Damit macht man sich keine Freunde - ist klar. Aber wie gesagt: Man verhandelt nicht mit Leuten, die gekommen sind, um einen zu töten.
Im Gegenzug: Die Besetzung des Iraks (und Afghanistans) und der Versuch da eine halbwegs nach westlichen Gesichtspunkten gestrickte Zivilregierung und Gesellschaft aufzubauen war vorn vorneherein zum Scheitern verurteilt. Ebensowenig würde es den Russen gelingen, die Ukrainer "zu befrieden". Das liegt nicht an der Unfähigkeit der Militärs (außer halt bei den Russen), sondern daran, dass Militär nicht das geeignete Mittel ist, um diese Ziele zu erreichen, sofern man das Militär nicht zum Genozid einsetzt. Und da muss man leider sagen: Das ist bei den Russen halt Programm.
Herr Rossi hat geschrieben: ↑25.09.2023, 18:06
Kommt Link-16 (Edit: und natürlich auch die restliche Technik) eigentlich auch mit einer atomaren EMP Detonation in der Atmosphäre klar? Frage ist ernst gemeint.
EMP ist generell ein lokal begrenztes Ereignis direkt im Schlagschatten der atomaren Explosion. Wenn die Technik nicht dem EMP zum Zeitpunkt des Bestehens ausgesetzt war? Dann ist sie nicht betroffen. Gerade im Kalten Krieg hat man auf die EMP-Härtung von sensibler Technik sehr hohen Wert gelegt, aber wie gut das alles funktionierte und in wie weit das heute noch möglich und machbar ist, sei dahingestellt. Die Ionisierung der Atmosphäre nach Atomwaffeneinsatz hat aber generell störende Auswirkungen auf alles, was Funk betrifft und darauf hofft, dass die Ionosphäre was über den Horizont hinaus reflektiert. Link-16 funktioniert nur auf Sichtlinie und baut dann Ad-Hoc-Netzwerke auf. Über die können dann auch Einheiten kommunizieren, die keine direkte Sichtlinie haben. Das ist dann auch etwas weniger vom Zustand der Ionosphäre abhängig. Von daher würde ich mal vermuten, dass Link-16 auch dann noch geht - ggf. halt mit Einschränkungen beim Durchsatz und der möglichen Entfernungen.
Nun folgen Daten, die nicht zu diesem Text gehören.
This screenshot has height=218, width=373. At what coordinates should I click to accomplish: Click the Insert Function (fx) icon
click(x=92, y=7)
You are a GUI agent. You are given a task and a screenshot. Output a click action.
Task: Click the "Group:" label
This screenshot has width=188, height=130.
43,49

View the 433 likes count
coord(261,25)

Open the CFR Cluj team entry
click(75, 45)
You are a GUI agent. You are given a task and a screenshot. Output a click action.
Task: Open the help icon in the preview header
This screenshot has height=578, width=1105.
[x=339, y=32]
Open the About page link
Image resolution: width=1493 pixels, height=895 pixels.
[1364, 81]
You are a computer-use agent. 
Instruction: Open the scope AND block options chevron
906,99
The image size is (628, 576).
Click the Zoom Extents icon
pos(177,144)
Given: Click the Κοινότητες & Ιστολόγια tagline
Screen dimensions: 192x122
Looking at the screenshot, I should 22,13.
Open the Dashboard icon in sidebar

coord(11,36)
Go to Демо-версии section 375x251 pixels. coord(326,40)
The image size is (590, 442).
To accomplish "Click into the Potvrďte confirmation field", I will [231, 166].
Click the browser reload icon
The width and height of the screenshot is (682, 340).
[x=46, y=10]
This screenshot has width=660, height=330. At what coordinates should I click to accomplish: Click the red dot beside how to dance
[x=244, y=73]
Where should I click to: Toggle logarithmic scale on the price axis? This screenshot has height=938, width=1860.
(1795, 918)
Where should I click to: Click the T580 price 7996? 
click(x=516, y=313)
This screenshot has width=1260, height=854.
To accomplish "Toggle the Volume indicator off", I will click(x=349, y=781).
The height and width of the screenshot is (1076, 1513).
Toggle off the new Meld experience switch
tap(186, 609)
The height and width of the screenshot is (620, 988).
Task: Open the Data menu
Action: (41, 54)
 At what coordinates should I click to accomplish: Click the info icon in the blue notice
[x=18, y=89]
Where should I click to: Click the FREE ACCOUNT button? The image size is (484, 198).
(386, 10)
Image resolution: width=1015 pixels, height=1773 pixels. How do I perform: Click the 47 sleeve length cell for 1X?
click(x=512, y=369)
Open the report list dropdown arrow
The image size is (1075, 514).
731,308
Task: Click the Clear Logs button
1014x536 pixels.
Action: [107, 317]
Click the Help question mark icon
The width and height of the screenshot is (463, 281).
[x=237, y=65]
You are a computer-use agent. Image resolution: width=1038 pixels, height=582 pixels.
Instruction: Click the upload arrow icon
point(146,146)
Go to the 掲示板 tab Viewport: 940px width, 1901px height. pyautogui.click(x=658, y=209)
Herr Rossi hat geschrieben: ↑25.09.2023, 18:06
Aber schau dir doch die Kriege und Konflikte auf der Erde an. Nur die wenigsten davon werden mit dieser Technik geführt. Primär sind es die USA, die damit 30 Jahre lang die Welt dominiert haben.
Da muss man dann auch wieder dagegen halten, dass gerade die Klein- und Kleinstdrohnen bei Konflikten in Schwellenländern eine zunehmende Rollen spielen. Da hat du dann pro "Waffensystem" Kosten von ein paar hundert Dollar und wer die Drohne(n) hat, der hat einen enormen Vorteil gegenüber dem, der ohne da steht. So ist das bei vielem. Selbst bei Kleinkram wie Body-Armor, Nachtsicht, Optiken für Flinten und so weiter. Man kann sicherlich irgendwo in Afrika mit ein paar rostigen AK-47, einer Handvoll RPG-7 und ein paar Toyota-Pickups eine Regierung stürzen und die Macht an sich reißen. Aber stell denen mal eine Kompanie Marines (ohne jegliche weitere Unterstützung) gegenüber oder ein ähnliches Äquivalent einer anderen ernsthaften Armee und dann kommen die nicht weiter, als bis in Sichtweite vom Ortsschild. Motivation ist eine Sache. Aber selbst beim Infanteristen ist die Technik mittlerweile so weit fortgeschritten, dass man Kram von vor 40-50 Jahren heute nicht mehr weit kommt, wenn der Gegner halbwegs neuer ausgestattet ist und über ordentliches Training damit verfügt.